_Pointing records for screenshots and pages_
[start]
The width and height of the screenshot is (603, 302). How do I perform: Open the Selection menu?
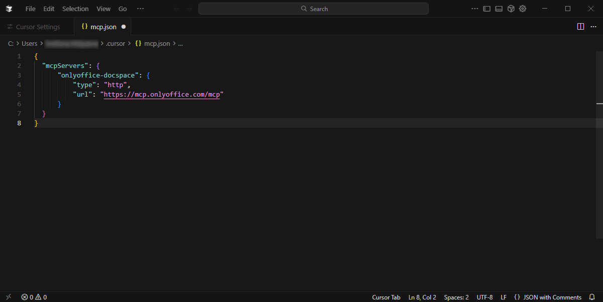[x=75, y=9]
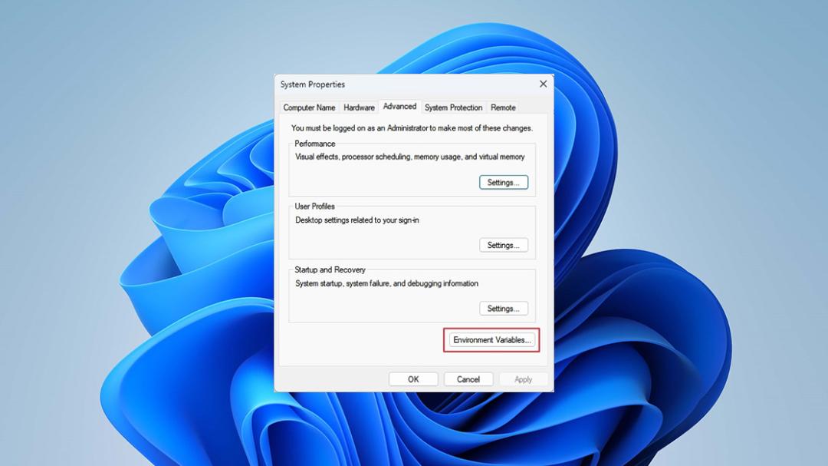Open the Hardware tab

(x=359, y=107)
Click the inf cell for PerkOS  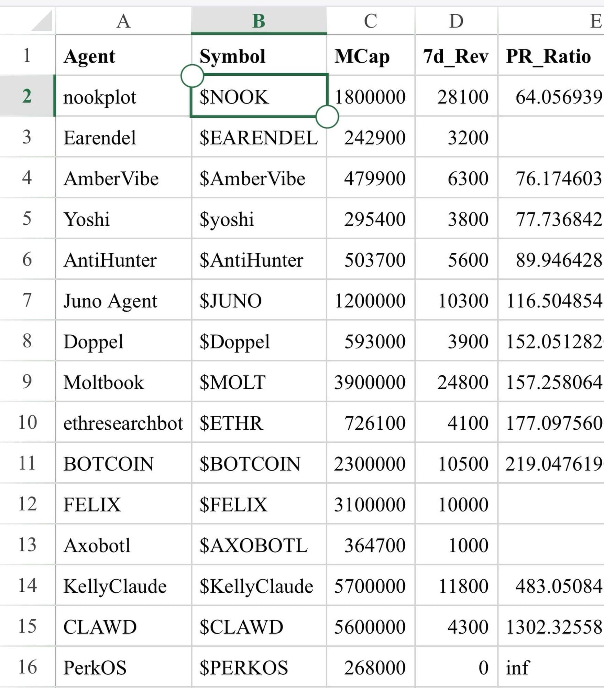pos(550,668)
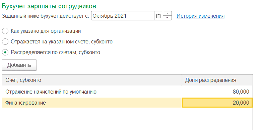
Task: Click the Октябрь 2021 date field
Action: (x=123, y=16)
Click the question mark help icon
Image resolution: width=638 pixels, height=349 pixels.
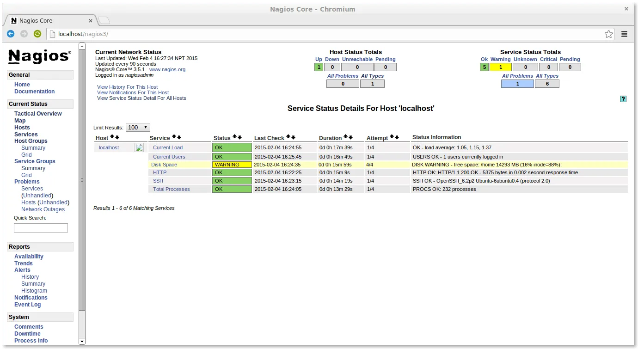623,98
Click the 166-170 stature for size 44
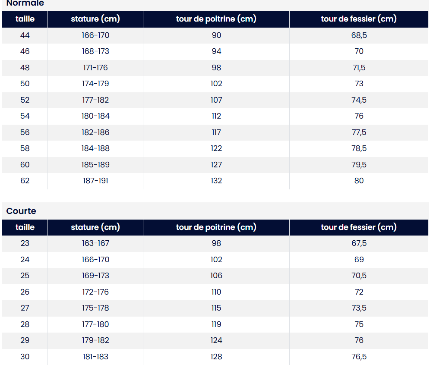The height and width of the screenshot is (374, 430). (x=95, y=35)
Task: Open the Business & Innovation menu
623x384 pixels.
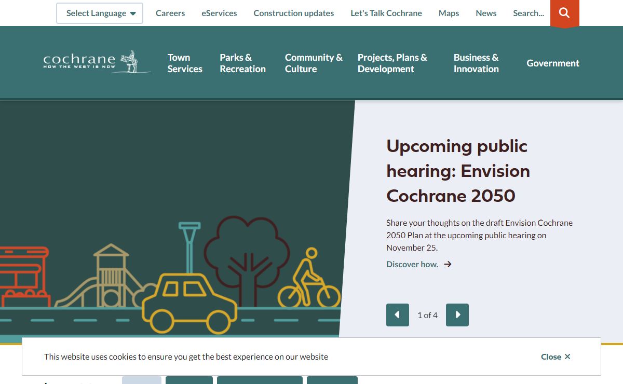Action: point(476,63)
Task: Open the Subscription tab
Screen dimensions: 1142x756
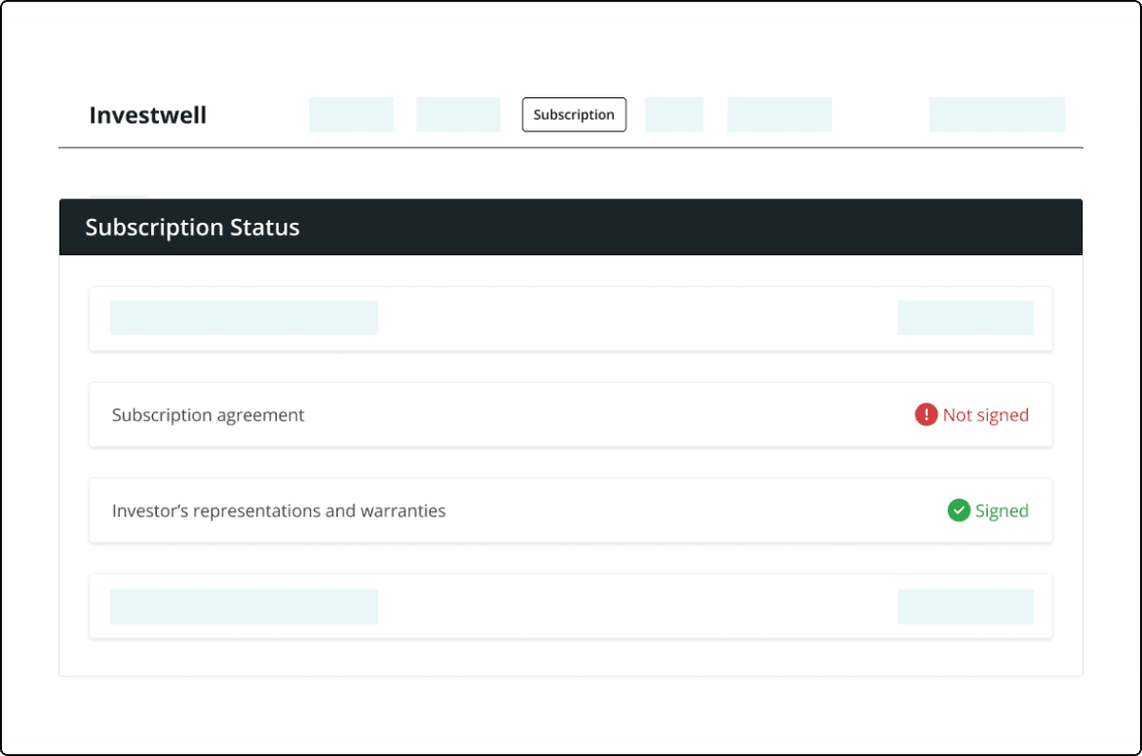Action: coord(574,114)
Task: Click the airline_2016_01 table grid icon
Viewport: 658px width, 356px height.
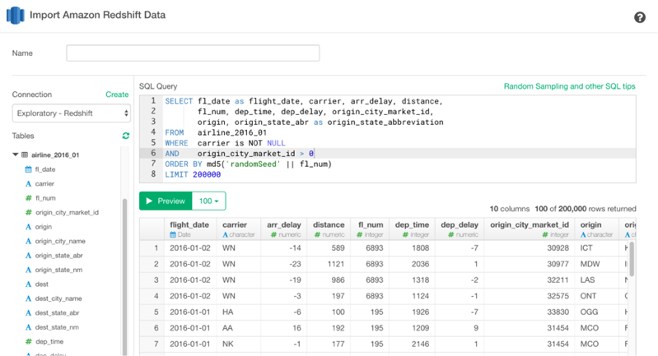Action: [23, 155]
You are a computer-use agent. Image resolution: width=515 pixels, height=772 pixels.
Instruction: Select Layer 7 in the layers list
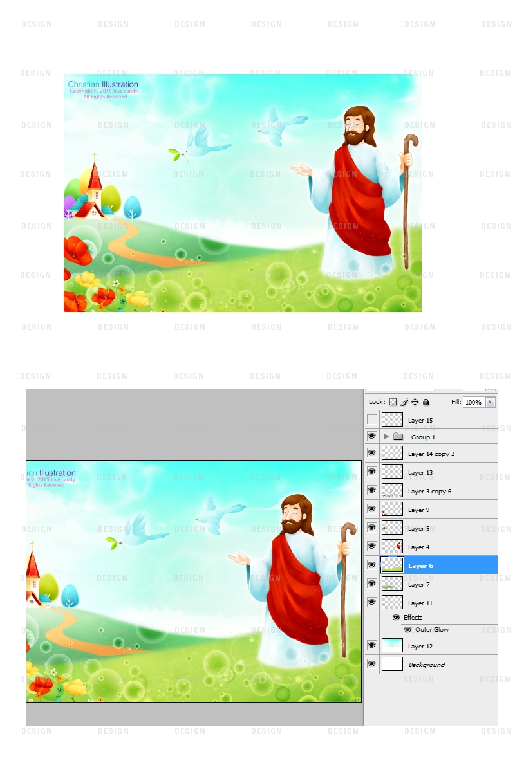click(419, 585)
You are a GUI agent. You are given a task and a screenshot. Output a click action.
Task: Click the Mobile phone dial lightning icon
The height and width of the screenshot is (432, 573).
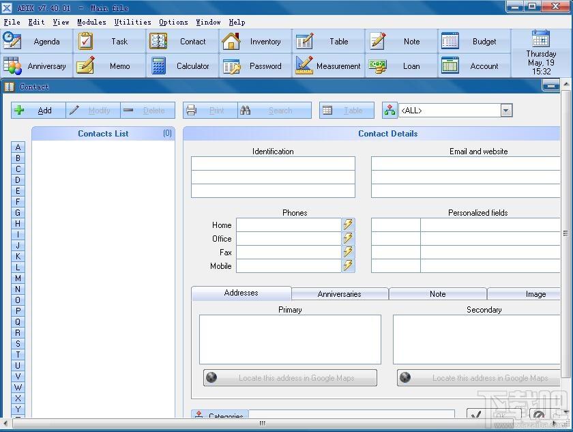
[end]
_To do_
Give the lines of the material above as a numbered list, starting at the line that contains "You are a computer-use" and ending at the end of the material, with blank lines left out. Leave the pictures out of your answer.

_Solved exercise_
1. You are a computer-use agent. Image resolution: width=515 pixels, height=772 pixels.
2. Instruction: Select Layer 7 in the layers list
3. click(419, 585)
4. You are a GUI agent. You are given a task and a screenshot. Output a click action.
5. Task: Click the Mobile phone dial lightning icon
6. The height and width of the screenshot is (432, 573).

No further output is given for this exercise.